__Assigned task A__:
Translate this sentence from the article on the Khmer Rouge verdicts into French: "The 1970s reign of terror left close to 2 million people dead."
__Assigned task B__:
From the article on the Khmer Rouge verdicts, reproduce word for word the part that opens with the words containing "During four years, the" and closes with "starved to death.".
__Assigned task C__:
Answer these questions using the article on the Khmer Rouge verdicts.
(i) How old is Khieu Samphan?
(ii) In what year was the court set up?
(iii) Whom does Son Arun represent as a lawyer?

__Document section__:

========================================

A U.N.-backed war crimes tribunal on Thursday found two senior surviving leaders of the Khmer Rouge regime guilty of crimes against humanity and sentenced them to life in prison.
The war crimes charges were applied for their roles during the Cambodia’s 1970s terror. The verdicts were announced against Khieu Samphan, the regime’s 83-year-old former head of state, as well as against Nuon Chea, its 88-year-old chief ideologue. They are the only surviving leaders still alive.
Nuon Chea, who is in a wheel chair, but wearing dark sunglasses, was so weak that he wasn’t even able to stand up for the verdict.
The 1970s reign of terror left close to 2 million people dead. The tribunal’s chief judge Nil Nonn said both men were guilty of “extermination encompassing murder, political persecution, and other inhumane acts comprising forced transfer, enforced disappearances and attacks against human dignity.”
Both of the accused have denied their ever doing wrong things. Nevertheless Nil Nonn told the court that “given the gravity of the crimes” both were to remain in detention.
The Khmer Rouge era lasted between 1975 and 1979, a period during which at least 1.7 million people died of a combination between starvation, medical neglect, overwork and execution.
During four years, the Khmer Rouge killed all those perceived as enemies, such as intellectuals, minorities, former officials and their families. The regime sought to create an agrarian society, something based on a Marxist doctrine, where cities were emptied and their residents forced to work on rural co-operatives. Many worked to death while others starved to death.
Lawyers for the two sentenced former leaders said they would appeal against the ruling. “It is unjust for my client. He did not know or commit many of these crimes,” Son Arun, a lawyer for Nuon Chea, told journalists. There was no visible reaction from either of the accused whatsoever.
Survivors of the regime traveled from across the country to witness the historic day, filling several hundred seats available to the public at the tribunal.
“The crimes are huge, and just sentencing them to life in jail is not fair,’ said 54-year-old Chea Sophon, who spent years in hard labor camps working in rice fields. His brother was killed during the Khmer Rouge era. “But what can I do? I just accept the verdict,” he said. “Even if they die many times over, it would not be enough.”
Set up in 2006, the court has prosecuted just one person so far, Kaing Guek Eav, a lower-ranking Khmer Rouge commander who was found guilty in 2010 and sentenced to life in prison.

========================================

__Information supplied__:
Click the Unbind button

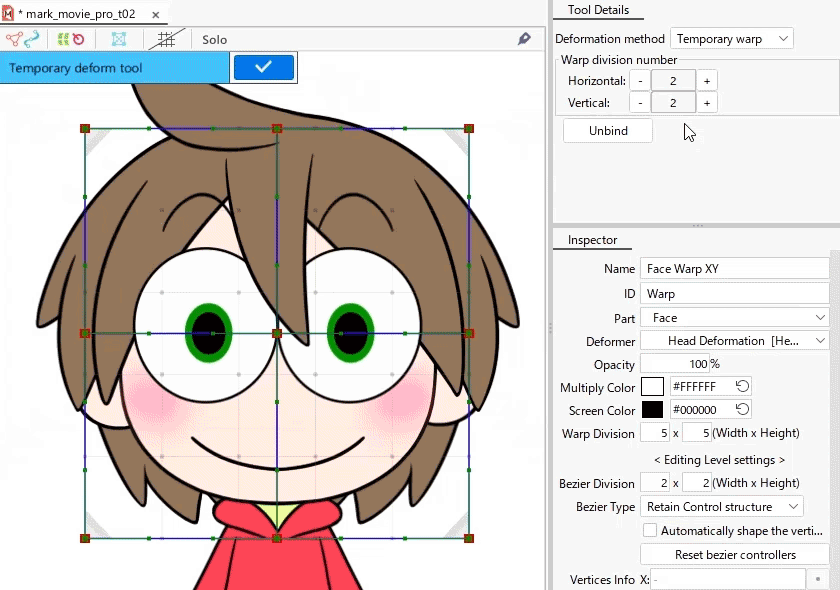pos(608,131)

========================================

__Exercise answer A__:
Le règne de la terreur des années 1970 a fait près de 2 millions de morts.

__Exercise answer B__:
During four years, the Khmer Rouge killed all those perceived as enemies, such as intellectuals, minorities, former officials and their families. The regime sought to create an agrarian society, something based on a Marxist doctrine, where cities were emptied and their residents forced to work on rural co-operatives. Many worked to death while others starved to death.

__Exercise answer C__:
(i) 83 years old
(ii) 2006
(iii) Nuon Chea